Au vent des îles a choisi d’éditer en 2022 la traduction française par Mireille Vignol d’un des premiers romans de Witi Ihimaera, The whale rider parmi les 14 qu’il a écrits depuis 1973. La baleine tatouée est un conte porteur de l’histoire et des traditions maories. Sorti pour la première fois en 1987, The whale rider est aujourd’hui le roman néo-zélandais le plus traduit au monde et sur les écrans de cinéma aussi avec Paï, l’élue d’un peuple nouveau. Au cœur de l’intrigue, il y a le lien mystérieux entre Kahu et les tohora, baleines dont l’existence est étroitement liée à celle de son peuple. Kahu naît première de sa génération pour la tribu de son père. Mais c’est la naissance du prochain chef du clan que son grand-père attendait et elle grandit avec sa déception à lui, mais aussi avec l’amour de sa grand-mère.
Comment t’es-tu intéressé à l’écriture ? Sur quels thèmes écris-tu généralement ?
Ma grand-mère Teria a été mon grand mentor et il ne se passe pas un jour sans que je ne pense à elle. « Fais du bon travail pour les iwi » disait-elle. Elle était conteuse, tout comme mon père, et en grandissant, j’ai entendu de nombreuses histoires sur les Maoris. Cette carrière ne concerne pas que moi, elle a aussi consisté à faire prospérer une tradition littéraire écrite maorie comme un pūtea, un capital pour l’avenir.
Ce fut une carrière merveilleuse, parfois difficile, car les Māori ont toujours été une minorité à Aotearoa – aujourd’hui environ 12 % de la population. Ma grand-mère m’a confié la tâche difficile de littéralement décoloniser la littérature néo-zélandaise. Les écrivains maoris ont dû se battre durement pour y arriver, mais il n’y a qu’à voir le résultat.
Pourquoi est-ce que tu continues à faire évoluer tes œuvres ?
Avec cette longue carrière, chaque fois que mon éditeur veut ressortir un de mes livres, j’ai toujours envie de le mettre à jour, pour qu’il soit pertinent pour les générations contemporaines.
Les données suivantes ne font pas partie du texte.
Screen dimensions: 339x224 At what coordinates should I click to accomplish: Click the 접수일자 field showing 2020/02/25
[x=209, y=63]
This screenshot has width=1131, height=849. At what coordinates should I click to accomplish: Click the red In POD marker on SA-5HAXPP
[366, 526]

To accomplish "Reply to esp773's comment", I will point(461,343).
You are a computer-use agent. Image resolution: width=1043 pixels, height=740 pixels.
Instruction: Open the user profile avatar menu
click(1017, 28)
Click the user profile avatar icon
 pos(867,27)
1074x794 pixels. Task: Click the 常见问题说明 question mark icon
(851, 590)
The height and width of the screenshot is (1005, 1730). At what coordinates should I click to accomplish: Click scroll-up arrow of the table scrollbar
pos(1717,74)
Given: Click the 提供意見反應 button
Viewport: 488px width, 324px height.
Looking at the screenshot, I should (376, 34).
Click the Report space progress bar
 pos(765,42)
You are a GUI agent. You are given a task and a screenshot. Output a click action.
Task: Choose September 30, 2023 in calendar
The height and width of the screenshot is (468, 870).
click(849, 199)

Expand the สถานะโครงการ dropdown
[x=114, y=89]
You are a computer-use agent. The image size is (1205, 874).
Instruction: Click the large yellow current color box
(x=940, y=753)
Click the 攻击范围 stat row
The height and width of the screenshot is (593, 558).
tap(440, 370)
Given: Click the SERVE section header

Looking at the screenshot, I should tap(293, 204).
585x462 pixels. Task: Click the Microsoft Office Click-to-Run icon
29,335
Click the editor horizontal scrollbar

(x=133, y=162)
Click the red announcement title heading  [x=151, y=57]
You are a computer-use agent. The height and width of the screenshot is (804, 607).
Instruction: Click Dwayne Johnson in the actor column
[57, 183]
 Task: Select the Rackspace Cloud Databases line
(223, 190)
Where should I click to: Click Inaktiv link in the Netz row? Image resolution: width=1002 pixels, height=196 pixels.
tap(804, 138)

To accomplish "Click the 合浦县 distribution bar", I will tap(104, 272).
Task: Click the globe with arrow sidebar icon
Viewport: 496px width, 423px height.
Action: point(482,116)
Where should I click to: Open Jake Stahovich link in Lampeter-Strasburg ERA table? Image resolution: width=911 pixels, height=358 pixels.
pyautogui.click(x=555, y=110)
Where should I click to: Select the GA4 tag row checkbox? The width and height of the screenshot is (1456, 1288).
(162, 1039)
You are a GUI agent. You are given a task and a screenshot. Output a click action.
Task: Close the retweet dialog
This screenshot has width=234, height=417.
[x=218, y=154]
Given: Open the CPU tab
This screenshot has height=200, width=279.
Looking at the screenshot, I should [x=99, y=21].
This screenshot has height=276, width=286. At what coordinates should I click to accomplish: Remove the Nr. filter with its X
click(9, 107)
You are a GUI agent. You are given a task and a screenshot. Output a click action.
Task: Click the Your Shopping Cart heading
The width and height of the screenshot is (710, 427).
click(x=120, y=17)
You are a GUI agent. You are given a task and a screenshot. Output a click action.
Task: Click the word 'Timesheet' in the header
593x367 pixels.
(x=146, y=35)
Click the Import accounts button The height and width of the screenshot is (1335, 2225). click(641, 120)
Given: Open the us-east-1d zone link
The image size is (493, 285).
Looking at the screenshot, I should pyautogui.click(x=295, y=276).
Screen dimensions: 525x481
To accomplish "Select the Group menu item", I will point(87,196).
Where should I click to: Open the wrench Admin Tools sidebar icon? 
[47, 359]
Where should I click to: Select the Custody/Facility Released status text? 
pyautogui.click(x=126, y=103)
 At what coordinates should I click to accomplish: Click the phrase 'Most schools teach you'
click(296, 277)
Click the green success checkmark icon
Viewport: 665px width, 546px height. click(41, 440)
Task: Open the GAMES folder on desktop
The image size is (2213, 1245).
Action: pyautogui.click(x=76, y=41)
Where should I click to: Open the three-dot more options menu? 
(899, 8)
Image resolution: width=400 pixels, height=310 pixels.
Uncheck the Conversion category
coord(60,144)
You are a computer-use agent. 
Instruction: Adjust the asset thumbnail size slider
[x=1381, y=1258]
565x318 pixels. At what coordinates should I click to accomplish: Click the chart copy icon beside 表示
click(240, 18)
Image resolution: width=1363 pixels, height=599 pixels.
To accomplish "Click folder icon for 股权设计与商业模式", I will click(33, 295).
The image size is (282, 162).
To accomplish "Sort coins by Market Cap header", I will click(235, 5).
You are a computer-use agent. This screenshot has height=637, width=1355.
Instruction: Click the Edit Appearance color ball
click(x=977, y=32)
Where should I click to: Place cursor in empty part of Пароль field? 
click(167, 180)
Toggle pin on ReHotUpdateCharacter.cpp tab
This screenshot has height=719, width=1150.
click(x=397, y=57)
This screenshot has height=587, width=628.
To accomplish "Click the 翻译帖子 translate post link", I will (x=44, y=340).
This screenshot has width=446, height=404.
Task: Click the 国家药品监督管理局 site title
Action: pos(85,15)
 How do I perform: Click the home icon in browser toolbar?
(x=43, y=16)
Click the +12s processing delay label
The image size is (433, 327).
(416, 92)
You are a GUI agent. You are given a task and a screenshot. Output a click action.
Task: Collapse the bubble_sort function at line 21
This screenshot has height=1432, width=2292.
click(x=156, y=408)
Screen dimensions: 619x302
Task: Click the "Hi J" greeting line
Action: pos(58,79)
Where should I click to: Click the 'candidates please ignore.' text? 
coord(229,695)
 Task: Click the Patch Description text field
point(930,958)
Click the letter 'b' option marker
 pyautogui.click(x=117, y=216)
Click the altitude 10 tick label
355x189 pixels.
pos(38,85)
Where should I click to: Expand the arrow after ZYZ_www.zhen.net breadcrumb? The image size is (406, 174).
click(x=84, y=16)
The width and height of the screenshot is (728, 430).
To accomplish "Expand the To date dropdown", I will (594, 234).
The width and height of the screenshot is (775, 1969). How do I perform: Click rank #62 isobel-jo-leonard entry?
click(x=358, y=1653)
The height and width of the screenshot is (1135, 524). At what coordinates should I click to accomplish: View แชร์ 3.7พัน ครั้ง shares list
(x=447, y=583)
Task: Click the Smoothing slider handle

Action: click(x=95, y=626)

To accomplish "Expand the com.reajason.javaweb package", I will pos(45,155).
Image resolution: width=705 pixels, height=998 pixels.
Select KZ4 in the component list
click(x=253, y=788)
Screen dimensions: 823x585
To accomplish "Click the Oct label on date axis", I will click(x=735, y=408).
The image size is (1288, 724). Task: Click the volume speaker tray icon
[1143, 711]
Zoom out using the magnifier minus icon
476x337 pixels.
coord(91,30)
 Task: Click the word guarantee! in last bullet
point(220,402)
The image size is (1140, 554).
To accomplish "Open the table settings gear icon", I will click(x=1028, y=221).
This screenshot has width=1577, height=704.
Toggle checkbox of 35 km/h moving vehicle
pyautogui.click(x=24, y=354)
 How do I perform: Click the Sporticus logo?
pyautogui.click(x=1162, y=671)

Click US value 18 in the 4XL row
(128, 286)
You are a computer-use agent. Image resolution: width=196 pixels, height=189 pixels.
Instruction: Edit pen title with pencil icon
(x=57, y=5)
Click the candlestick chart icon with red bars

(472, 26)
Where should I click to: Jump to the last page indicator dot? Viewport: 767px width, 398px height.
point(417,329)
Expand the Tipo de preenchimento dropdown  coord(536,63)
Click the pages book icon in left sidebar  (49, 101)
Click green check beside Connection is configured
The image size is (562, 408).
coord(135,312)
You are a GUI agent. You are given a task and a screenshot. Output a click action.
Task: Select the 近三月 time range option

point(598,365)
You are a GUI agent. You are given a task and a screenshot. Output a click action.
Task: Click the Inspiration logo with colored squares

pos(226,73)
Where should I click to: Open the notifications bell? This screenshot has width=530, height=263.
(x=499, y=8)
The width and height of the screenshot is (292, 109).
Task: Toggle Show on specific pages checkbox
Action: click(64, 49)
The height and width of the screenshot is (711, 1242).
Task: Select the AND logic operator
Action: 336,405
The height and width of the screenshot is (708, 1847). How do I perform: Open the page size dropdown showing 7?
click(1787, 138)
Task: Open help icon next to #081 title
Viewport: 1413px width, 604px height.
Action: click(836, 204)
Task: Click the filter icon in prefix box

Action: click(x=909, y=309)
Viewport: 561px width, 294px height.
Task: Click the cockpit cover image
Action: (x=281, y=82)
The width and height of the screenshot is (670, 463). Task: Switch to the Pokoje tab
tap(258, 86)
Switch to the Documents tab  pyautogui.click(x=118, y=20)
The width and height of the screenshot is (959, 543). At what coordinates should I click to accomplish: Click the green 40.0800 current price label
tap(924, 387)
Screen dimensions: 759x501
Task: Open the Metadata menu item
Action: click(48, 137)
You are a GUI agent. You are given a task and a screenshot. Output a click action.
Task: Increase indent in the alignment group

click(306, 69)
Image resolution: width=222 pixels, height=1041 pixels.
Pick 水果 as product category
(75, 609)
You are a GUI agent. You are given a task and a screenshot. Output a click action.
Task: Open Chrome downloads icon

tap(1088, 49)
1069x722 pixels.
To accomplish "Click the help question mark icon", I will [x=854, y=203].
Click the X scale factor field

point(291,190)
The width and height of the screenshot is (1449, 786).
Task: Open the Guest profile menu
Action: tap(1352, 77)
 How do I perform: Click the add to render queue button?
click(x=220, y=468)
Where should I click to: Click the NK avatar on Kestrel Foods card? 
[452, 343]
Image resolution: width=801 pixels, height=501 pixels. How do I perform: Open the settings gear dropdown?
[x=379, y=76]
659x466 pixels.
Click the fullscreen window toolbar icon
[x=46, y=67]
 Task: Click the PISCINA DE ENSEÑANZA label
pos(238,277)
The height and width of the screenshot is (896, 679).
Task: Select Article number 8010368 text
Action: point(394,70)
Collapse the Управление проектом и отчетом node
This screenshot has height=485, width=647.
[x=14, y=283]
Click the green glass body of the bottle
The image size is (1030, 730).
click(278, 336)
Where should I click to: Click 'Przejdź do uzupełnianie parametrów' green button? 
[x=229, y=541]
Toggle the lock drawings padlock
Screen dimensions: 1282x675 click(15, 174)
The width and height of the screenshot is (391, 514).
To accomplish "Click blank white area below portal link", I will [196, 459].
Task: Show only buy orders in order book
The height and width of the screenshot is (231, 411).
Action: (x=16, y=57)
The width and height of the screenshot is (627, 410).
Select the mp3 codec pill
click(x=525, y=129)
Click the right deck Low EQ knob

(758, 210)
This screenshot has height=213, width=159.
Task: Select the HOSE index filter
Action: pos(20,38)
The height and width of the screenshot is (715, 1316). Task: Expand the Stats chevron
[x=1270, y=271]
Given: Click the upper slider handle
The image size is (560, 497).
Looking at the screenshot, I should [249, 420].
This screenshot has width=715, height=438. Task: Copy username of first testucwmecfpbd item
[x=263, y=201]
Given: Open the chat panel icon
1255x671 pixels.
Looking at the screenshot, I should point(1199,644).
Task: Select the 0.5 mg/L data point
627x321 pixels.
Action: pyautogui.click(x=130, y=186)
Par exemple, à l’occasion du 50e anniversaire de Pounamu, Pounamu j’ai réécrit les histoires pour la quatrième fois, c’est de plus en plus difficile ! Et l’année prochaine, pour le 50e anniversaire de Tangi, ce sera la troisième version du texte entièrement réécrit.
D’un point de vue artistique, je n’ai jamais pensé que la littérature était statique. Et parce que mon travail est principalement basé sur l’histoire, il change avec les nouvelles perspectives sur le passé. Mes histoires sont organiques, elles prennent différentes formes à mesure que nous acquérons de nouvelles connaissances sur nous-mêmes.